I agree with her premise. Like Dunn, I was working as a food editor when I had a one-year-old; Like Dunn, I was wary of all the recipes we convinced ourselves were quick, easy, and “kid-friendly” to boot. (A partial ridiculous list: lettuce soup, homemade multigrain crackers, a pork dish that called for some kind of dehydrated apple chip garnish…sorry, I’ve tried to block that one out); And presumably like Dunn, I took part in endless office conversations about the balance between attainable vs. aspirational cooking, i.e. no one was going to buy a magazine that taught them how to make French bread pizzas…nor were they going to subscribe to the idea that a pan-roasted Hudson Valley Duck with a Cherry-Peach reduction was a viable option for a Tuesday night family dinner. The answer, of course, was somewhere in between. (Maybe the Aspirtainable? You heard it here first!)
Dunn also writes this: “The decision to cook from scratch may have many virtues, but ease is not one of them. Despite what we’re told, cooking the way so many Americans aspire to do it today is never fast, and rarely easy compared to all the other options available for feeding ourselves.”

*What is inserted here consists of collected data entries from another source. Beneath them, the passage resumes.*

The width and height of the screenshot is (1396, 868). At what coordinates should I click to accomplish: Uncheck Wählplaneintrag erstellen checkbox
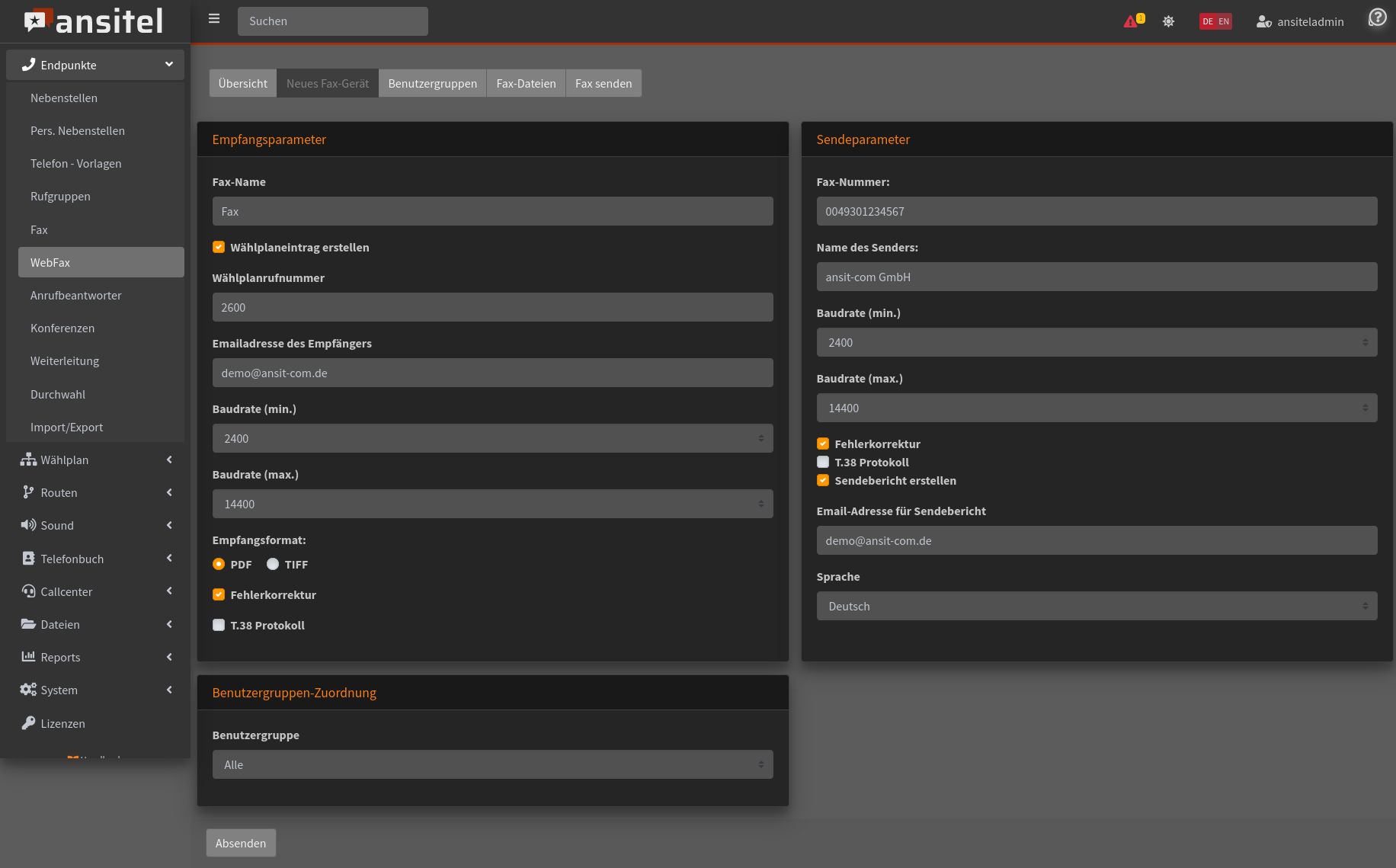tap(219, 247)
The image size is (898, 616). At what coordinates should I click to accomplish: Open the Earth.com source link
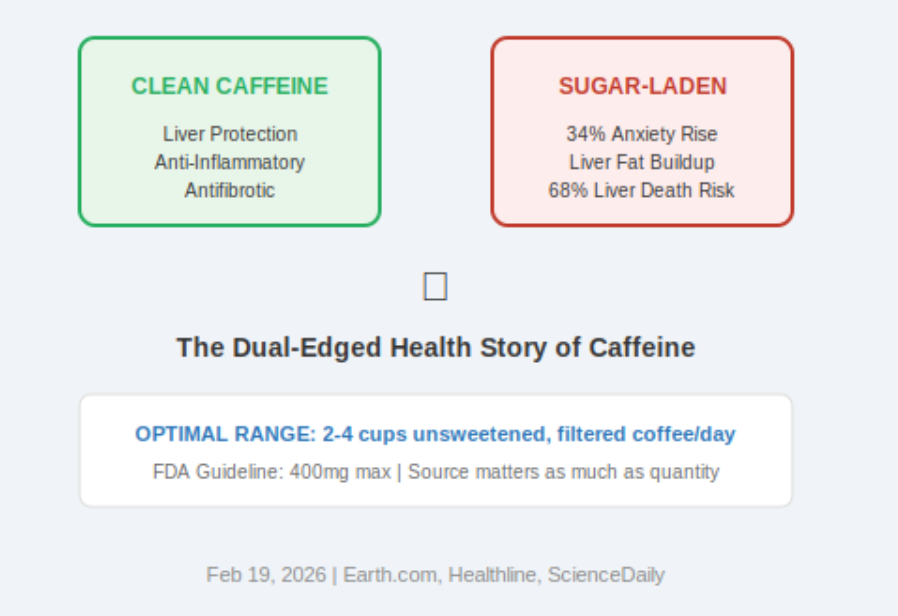pos(390,575)
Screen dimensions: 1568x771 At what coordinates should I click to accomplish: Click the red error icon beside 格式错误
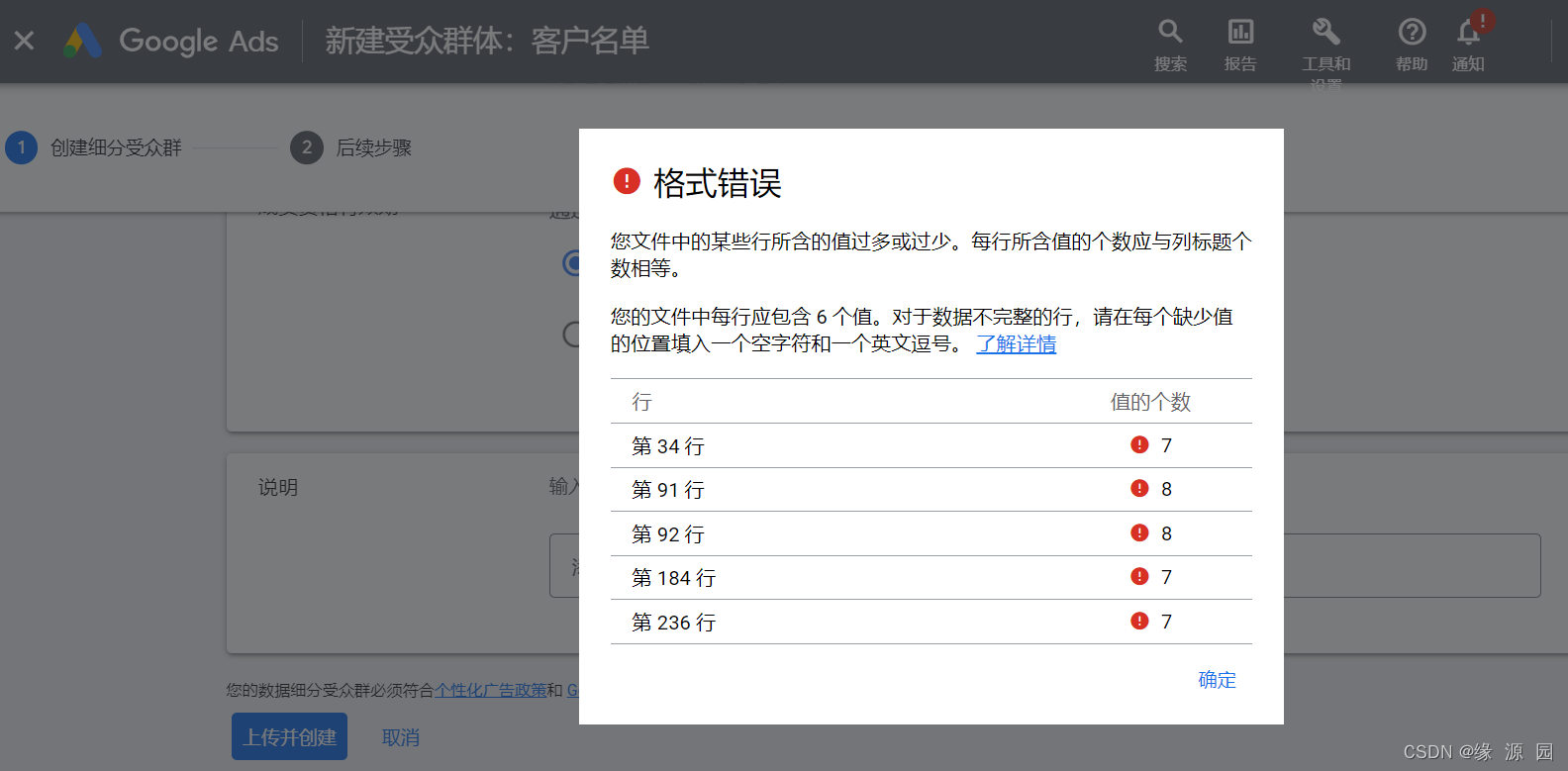[627, 181]
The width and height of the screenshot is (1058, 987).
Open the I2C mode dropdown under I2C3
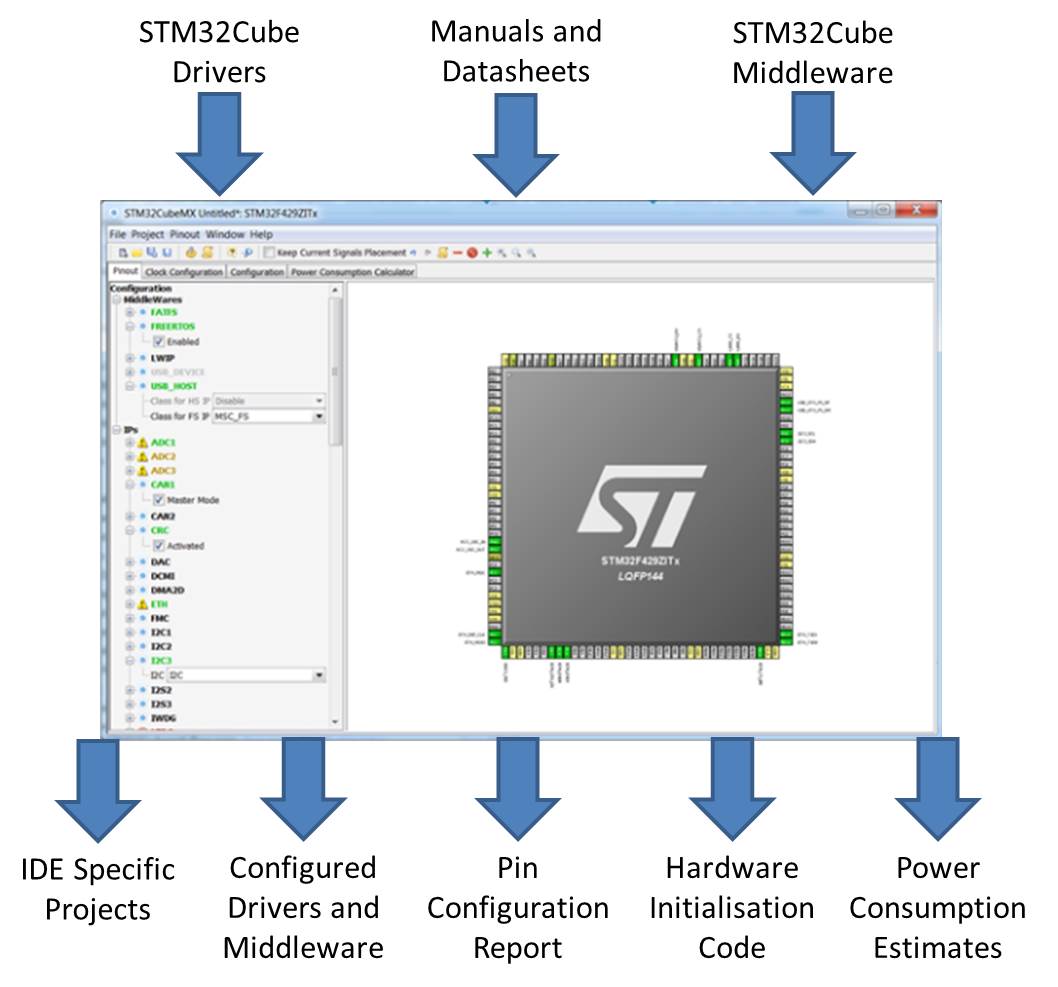click(319, 675)
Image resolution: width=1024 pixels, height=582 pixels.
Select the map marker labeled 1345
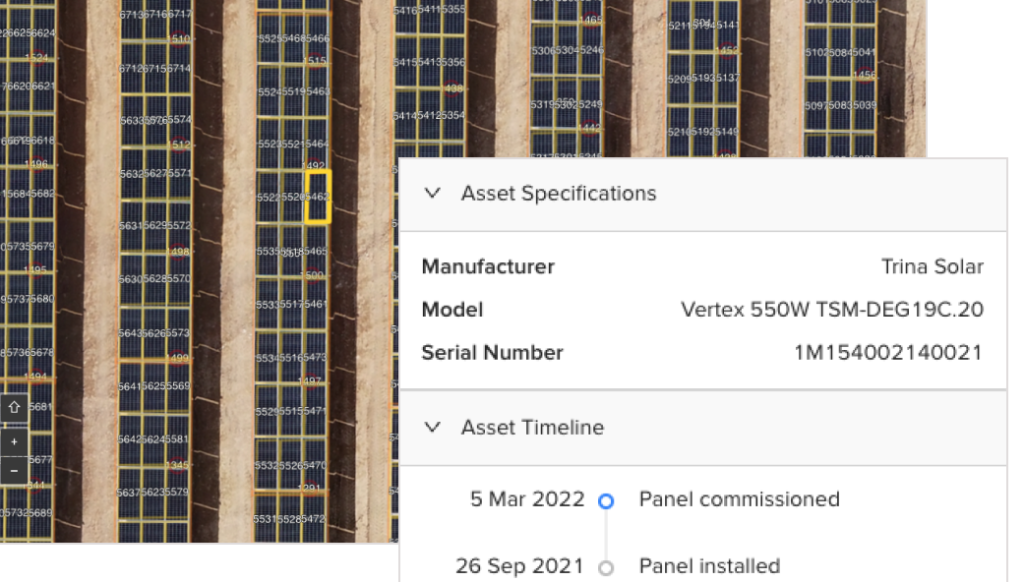177,465
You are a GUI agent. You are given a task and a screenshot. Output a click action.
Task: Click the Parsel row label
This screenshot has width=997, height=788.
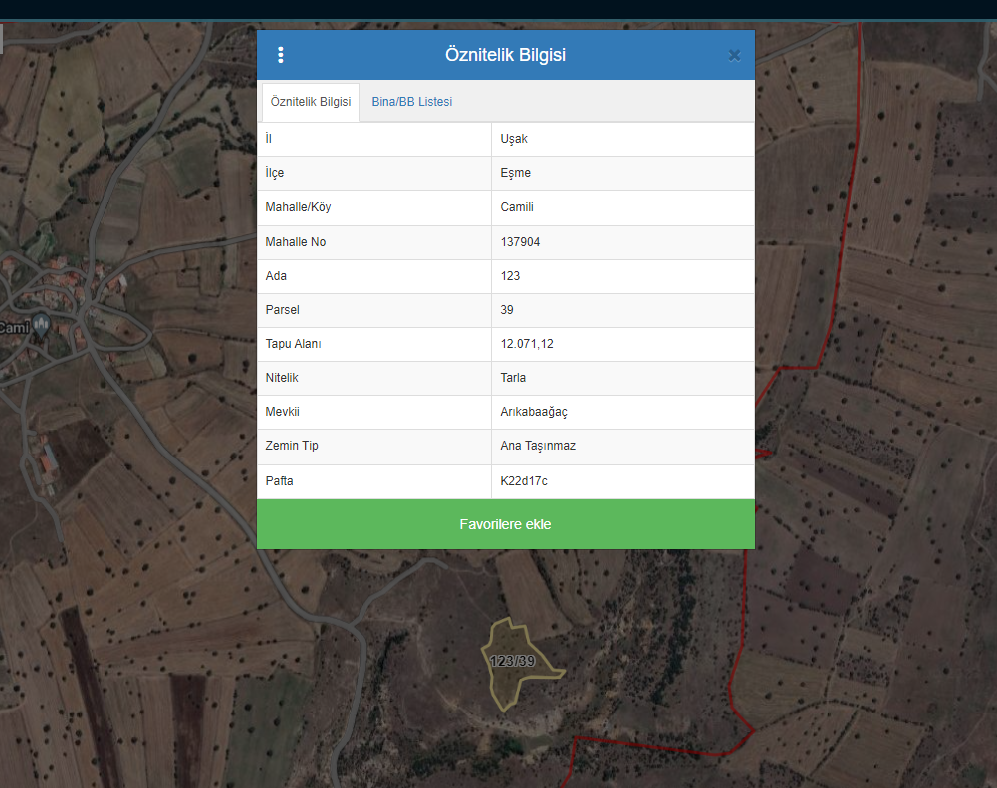282,310
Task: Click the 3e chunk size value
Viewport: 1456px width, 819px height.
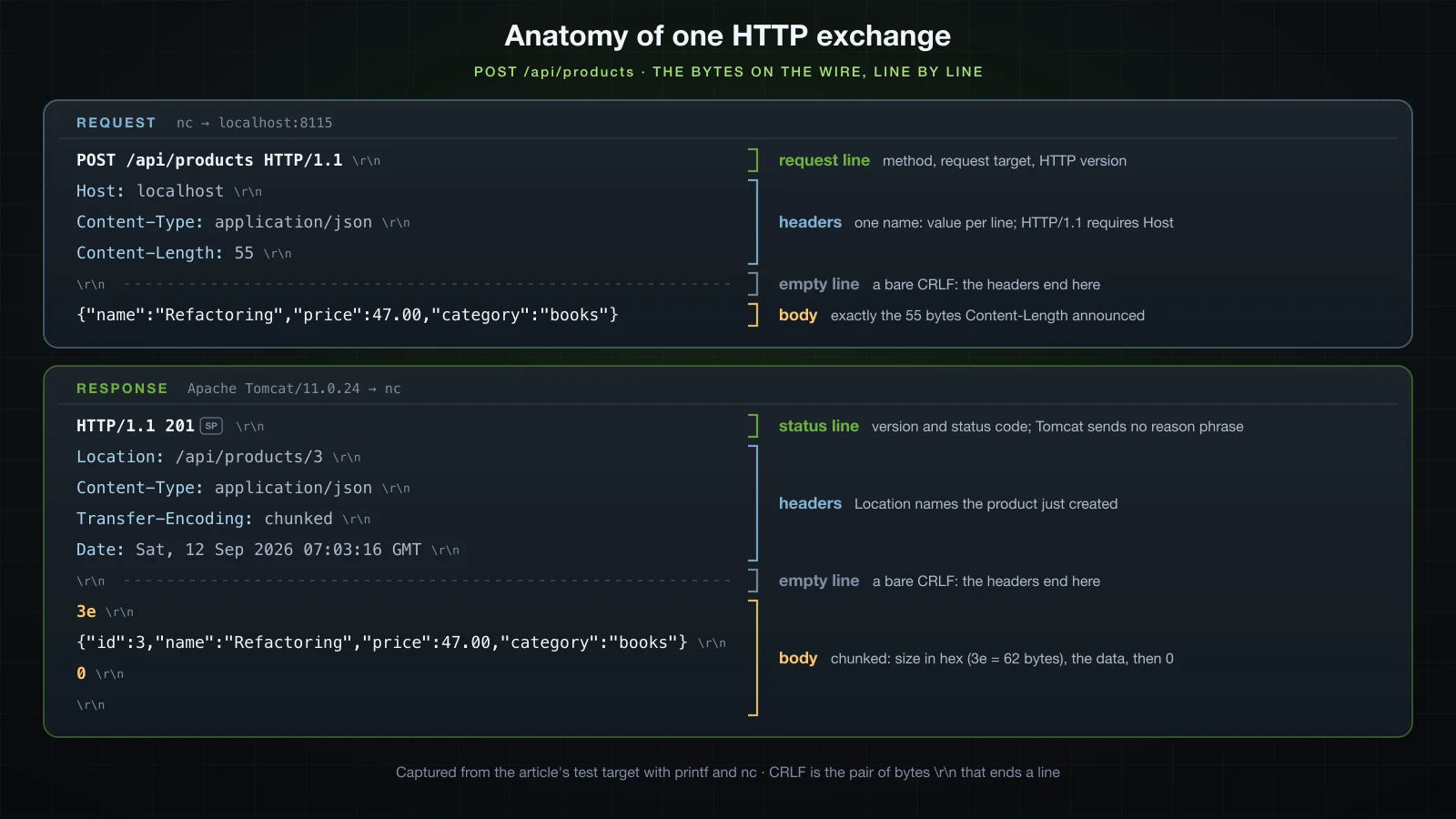Action: click(x=86, y=612)
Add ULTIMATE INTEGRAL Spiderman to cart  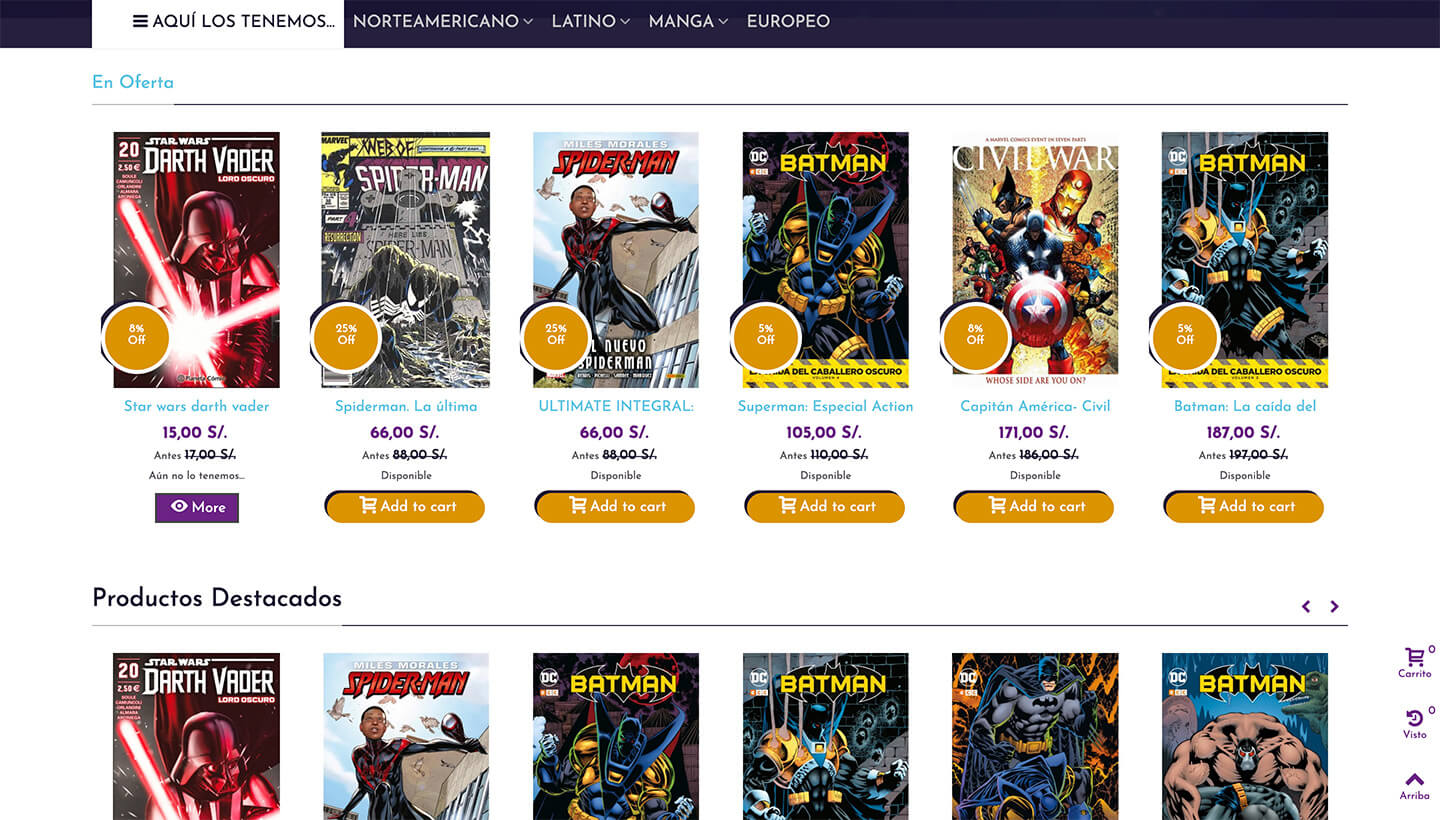615,506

Of course she’s right — of course it’s easier to one-click a meal on Seamless than it is to roast vegetables and sausages, no matter how many different ways I tell you that is the world’s simplest dinner — but it’s Dunn’s tone of resignation I feel the need to address before scores of Atlantic readers throw up their hands and surrender to take-out. Her underlying assumption seems to be that we are the same cook from one night to the next, from one year to the next. We’re not. At least, I’m not. When I was a full-time, commuting mother with a witching-hour one-year-old, step 4 in a recipe, asking me to, for instance, brown something in batches was an affront to my existence. (As was just about anything during those sleep-deprived years.) Now, working from home with two middle schoolers…it’s just Step 4. On French bread pizza nights, I can’t imagine I’ll ever want to turn on the stove again; On Hudson Valley Duck nights, I can’t believe how therapeutic it feels to try out a recipe that’s been in my “Someday File” for a few months now. Even after a stressful, busy day. (Busy? I hear my younger self say. You’re not allowed to use the word ‘busy.’)
Anyway, it’s a tricky proposition — not to mention a total condescending cliche — to say that things get easier, or to measure someone else’s experience by one’s own. All I can do, here in DALS land is point you in the direction of aspirtainable recipes, dishes to cook when you don’t really feel like cooking, dishes that don’t crush your spirit but remind you why it’s worth it to stay in the game. To that end: A favorite…
Totally Aspirtainable Sausages with Roasted Fall Vegetables
2-3 carrots, peeled, and chopped into disks
1 bunch Romanesco or broccoli, trimmed
1 fennel bulb, trimmed and cut into wedges
olive oil, a generous drizzle
salt and pepper
4 links, sweet Italian sausages (or your favorite kind — andouille, chicken chorizo, etc.)
Preheat oven to 400°F. In a baking dish, toss together the vegetables, olive oil, salt and pepper. Roast for 30-35 minutes, tossing half way through, until slightly caramelized and cooked through. Meanwhile, cook sausages in a pan over medium heat, tossing every few minutes until browned and cooked through, about 10-12 minutes. Serve sausages with vegetables, crusty bread, and an assortment of grainy and hot mustards.
*We started roasting the vegetables before the oven got to 400°F, which is why the temperature display in the photo says 263. (It won’t work out too well at that heat.) Also, our oven clock hasn’t been accurate in seven years. We were not making dinner at 1:52.